### [Exercise brief]
Reproduce the material from the line containing "Where should I click to: Expand" through the line containing "pos(460,421)", both included, with the requests unchanged. In the answers only, multiply each coordinate by 0.65 and round it to a whole number, rounding halves up.

##### Extracted information

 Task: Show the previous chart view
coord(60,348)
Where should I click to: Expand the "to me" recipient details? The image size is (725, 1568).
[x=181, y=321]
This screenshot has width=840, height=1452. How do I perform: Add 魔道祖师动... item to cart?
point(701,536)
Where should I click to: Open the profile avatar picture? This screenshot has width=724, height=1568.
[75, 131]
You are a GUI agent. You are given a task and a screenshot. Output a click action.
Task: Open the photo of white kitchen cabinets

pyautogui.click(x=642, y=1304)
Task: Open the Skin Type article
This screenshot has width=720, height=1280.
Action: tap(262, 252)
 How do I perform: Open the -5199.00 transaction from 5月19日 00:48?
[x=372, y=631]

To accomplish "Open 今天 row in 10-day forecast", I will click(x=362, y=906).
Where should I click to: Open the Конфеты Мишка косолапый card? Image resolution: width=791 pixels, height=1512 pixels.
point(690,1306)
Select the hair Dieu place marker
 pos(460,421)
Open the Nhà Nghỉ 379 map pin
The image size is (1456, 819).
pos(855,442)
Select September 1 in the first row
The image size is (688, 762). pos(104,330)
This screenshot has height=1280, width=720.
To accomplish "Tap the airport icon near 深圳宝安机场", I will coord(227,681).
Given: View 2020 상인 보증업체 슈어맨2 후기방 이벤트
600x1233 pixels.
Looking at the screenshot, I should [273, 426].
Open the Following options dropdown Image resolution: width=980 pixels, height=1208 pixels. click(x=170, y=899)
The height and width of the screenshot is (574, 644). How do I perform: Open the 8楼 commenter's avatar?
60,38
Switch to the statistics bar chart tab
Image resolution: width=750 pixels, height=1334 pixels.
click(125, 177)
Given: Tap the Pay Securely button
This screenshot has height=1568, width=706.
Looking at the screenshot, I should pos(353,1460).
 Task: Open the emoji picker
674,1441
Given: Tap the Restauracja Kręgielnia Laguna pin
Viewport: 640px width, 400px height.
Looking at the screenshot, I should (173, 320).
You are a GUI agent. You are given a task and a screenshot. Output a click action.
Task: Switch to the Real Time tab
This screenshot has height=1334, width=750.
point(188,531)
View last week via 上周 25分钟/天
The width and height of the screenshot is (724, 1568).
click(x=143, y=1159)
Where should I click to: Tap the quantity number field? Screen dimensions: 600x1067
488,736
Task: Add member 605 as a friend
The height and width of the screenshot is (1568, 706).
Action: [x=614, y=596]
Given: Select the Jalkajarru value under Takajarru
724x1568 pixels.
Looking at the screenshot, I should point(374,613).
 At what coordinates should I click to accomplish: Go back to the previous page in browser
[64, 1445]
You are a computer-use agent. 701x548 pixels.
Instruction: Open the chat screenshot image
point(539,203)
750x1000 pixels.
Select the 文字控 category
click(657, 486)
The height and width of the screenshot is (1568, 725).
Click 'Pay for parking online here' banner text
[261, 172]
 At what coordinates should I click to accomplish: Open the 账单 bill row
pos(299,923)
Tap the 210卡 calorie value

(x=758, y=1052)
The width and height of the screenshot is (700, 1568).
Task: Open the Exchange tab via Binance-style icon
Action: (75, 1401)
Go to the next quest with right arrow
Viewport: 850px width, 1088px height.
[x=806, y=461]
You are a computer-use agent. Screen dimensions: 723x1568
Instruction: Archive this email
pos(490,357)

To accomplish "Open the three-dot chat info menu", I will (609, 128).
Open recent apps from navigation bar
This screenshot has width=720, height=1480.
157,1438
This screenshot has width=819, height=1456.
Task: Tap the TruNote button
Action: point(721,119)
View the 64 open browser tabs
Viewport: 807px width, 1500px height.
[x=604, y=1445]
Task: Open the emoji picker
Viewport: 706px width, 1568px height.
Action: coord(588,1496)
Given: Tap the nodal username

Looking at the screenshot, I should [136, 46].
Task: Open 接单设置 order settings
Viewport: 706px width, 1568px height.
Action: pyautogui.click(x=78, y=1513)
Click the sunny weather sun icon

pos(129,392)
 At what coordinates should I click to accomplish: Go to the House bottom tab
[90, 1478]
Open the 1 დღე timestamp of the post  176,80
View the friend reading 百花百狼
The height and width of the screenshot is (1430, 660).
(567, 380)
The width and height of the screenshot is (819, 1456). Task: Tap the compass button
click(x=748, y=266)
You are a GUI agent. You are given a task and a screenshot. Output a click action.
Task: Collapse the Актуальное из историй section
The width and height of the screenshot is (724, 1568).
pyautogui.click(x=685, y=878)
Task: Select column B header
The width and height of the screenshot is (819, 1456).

##########

### [Completed exercise]
Where should I click to: Expand the "to me" recipient details? The image size is (725, 1568).
[x=118, y=209]
This screenshot has width=840, height=1452. How do I perform: Add 魔道祖师动... item to cart?
point(456,348)
Where should I click to: Open the profile avatar picture? This screenshot has width=724, height=1568.
[49, 85]
You are a GUI agent. You are given a task and a screenshot. Output a click action.
Task: Open the photo of white kitchen cabinets

pyautogui.click(x=417, y=848)
Task: Open the Skin Type article
This screenshot has width=720, height=1280.
Action: tap(170, 164)
 How do I perform: Open the -5199.00 transaction from 5月19日 00:48?
[x=242, y=410]

To accomplish "Open 今天 row in 10-day forecast", I will click(x=235, y=589).
Where should I click to: Open the Конфеты Мишка косолапый card? Image resolution: width=791 pixels, height=1512 pixels.
point(449,849)
Select the hair Dieu place marker
 pos(299,274)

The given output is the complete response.